EXERCISE:
Within the material below, find each line bearing the word "Image" and present it.

INFORMATION SHOWN:
--

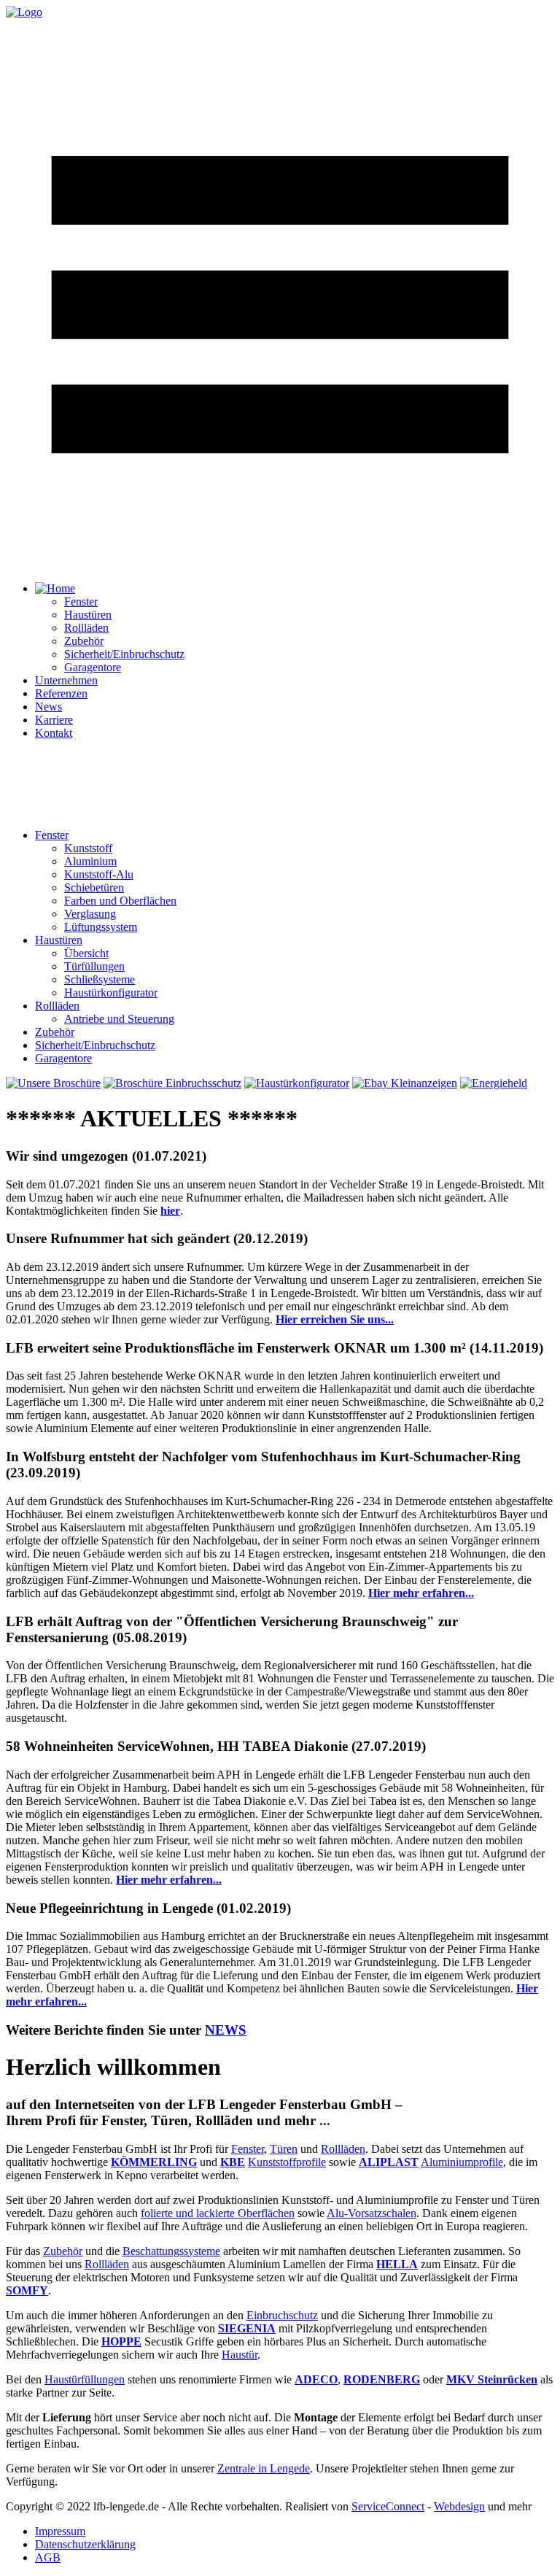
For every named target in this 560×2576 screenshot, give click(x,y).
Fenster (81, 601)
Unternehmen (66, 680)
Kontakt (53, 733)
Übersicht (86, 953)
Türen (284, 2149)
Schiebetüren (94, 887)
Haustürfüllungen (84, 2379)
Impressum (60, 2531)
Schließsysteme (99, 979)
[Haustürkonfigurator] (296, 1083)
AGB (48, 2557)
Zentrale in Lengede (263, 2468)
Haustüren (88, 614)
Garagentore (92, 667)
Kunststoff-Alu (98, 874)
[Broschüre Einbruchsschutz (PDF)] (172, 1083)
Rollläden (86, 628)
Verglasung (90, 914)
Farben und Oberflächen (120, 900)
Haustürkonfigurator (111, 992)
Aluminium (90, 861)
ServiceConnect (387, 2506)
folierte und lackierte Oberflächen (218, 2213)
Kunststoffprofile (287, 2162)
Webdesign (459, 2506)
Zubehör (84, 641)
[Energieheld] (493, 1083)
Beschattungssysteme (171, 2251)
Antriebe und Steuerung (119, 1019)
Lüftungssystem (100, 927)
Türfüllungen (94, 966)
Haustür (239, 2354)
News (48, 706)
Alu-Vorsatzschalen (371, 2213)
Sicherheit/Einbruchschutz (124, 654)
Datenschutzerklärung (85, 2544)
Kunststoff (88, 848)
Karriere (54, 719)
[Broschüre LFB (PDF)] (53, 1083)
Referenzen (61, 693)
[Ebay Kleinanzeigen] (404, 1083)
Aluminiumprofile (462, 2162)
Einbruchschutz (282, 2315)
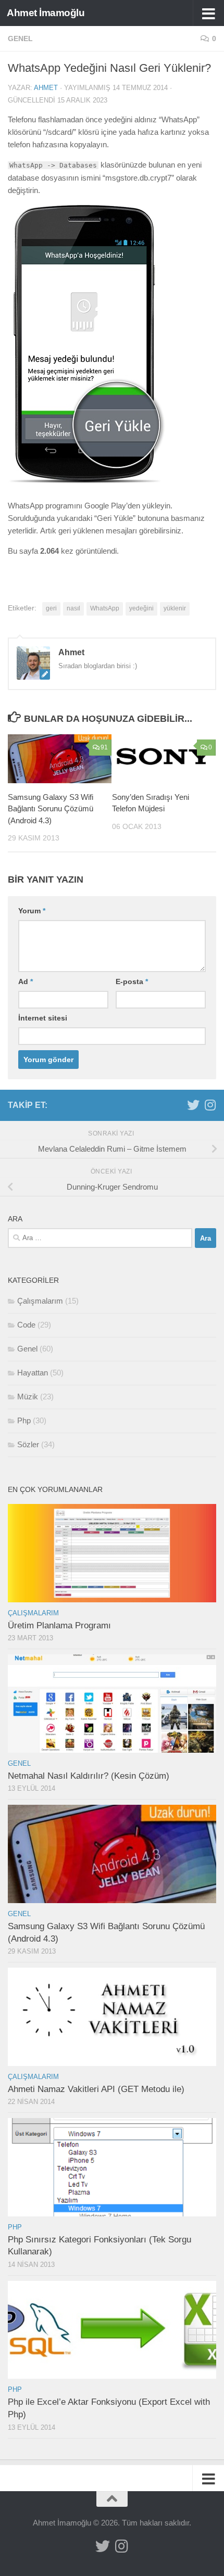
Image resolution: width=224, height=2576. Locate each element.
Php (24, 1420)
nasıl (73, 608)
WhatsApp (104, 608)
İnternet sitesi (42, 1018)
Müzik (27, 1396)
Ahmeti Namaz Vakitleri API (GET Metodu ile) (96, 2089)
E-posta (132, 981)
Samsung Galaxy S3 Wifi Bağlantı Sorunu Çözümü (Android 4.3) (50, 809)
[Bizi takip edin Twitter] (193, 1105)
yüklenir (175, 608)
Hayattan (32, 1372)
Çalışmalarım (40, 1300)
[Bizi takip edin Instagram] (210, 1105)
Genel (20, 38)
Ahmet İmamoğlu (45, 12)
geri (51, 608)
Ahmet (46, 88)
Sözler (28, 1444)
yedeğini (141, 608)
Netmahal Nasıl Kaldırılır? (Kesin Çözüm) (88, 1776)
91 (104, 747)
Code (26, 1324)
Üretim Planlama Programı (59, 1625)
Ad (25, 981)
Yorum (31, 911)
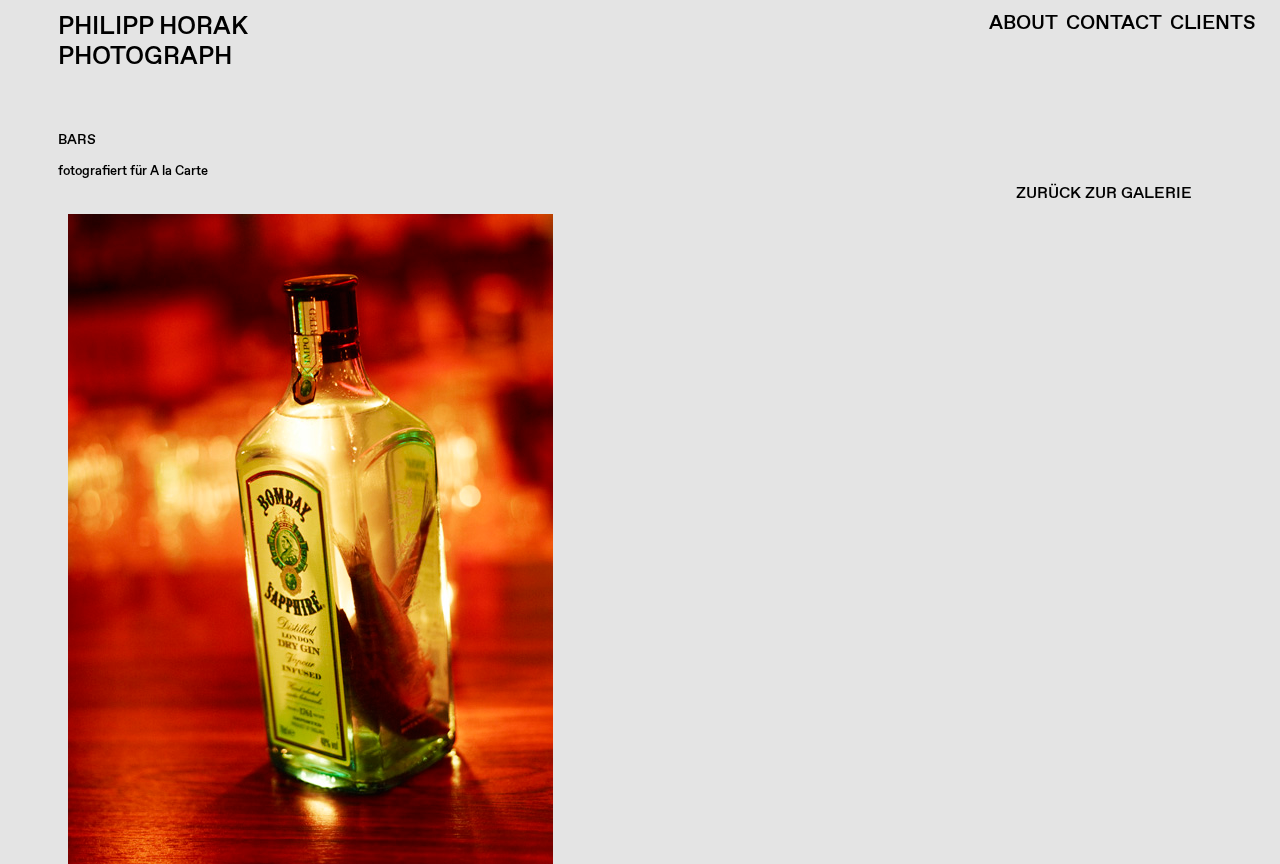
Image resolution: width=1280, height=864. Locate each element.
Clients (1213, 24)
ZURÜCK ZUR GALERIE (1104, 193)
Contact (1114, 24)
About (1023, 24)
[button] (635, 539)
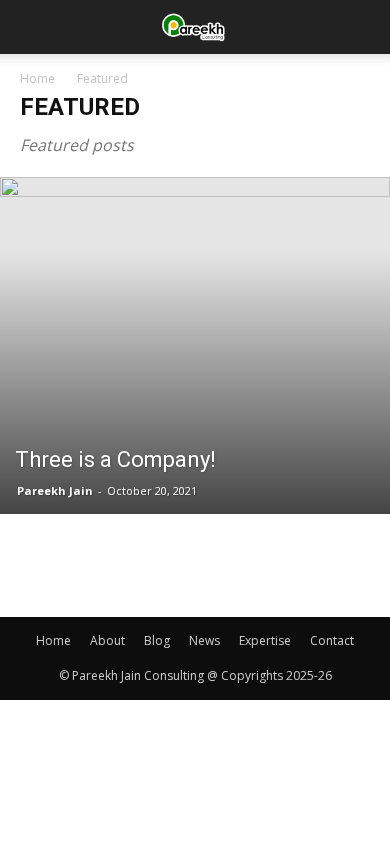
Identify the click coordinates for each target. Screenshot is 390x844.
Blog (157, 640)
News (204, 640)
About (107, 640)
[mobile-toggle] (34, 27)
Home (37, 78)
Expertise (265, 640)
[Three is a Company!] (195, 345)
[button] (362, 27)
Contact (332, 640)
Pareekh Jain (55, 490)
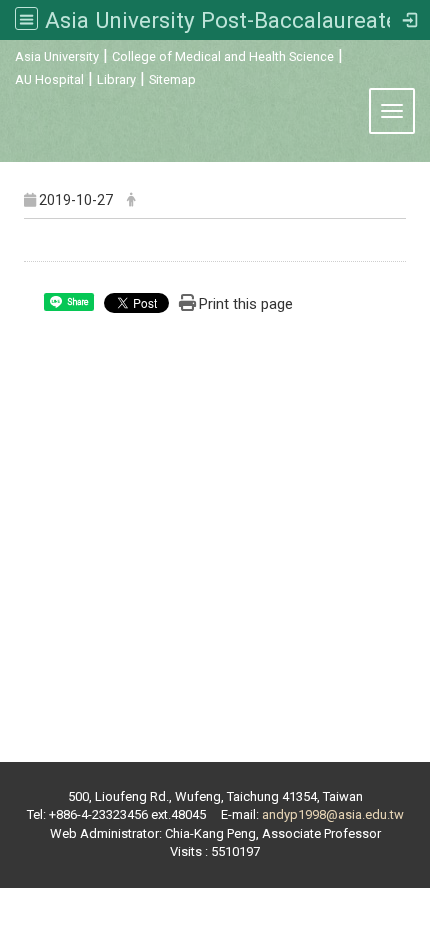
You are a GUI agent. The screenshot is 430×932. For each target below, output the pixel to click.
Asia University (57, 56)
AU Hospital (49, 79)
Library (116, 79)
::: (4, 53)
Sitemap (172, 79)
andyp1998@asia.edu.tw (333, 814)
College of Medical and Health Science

--

REPLY TO THE EXERCISE:
Image resolution: width=224, height=2576. Locate each element.
Image resolution: width=1280, height=864. Locate each element.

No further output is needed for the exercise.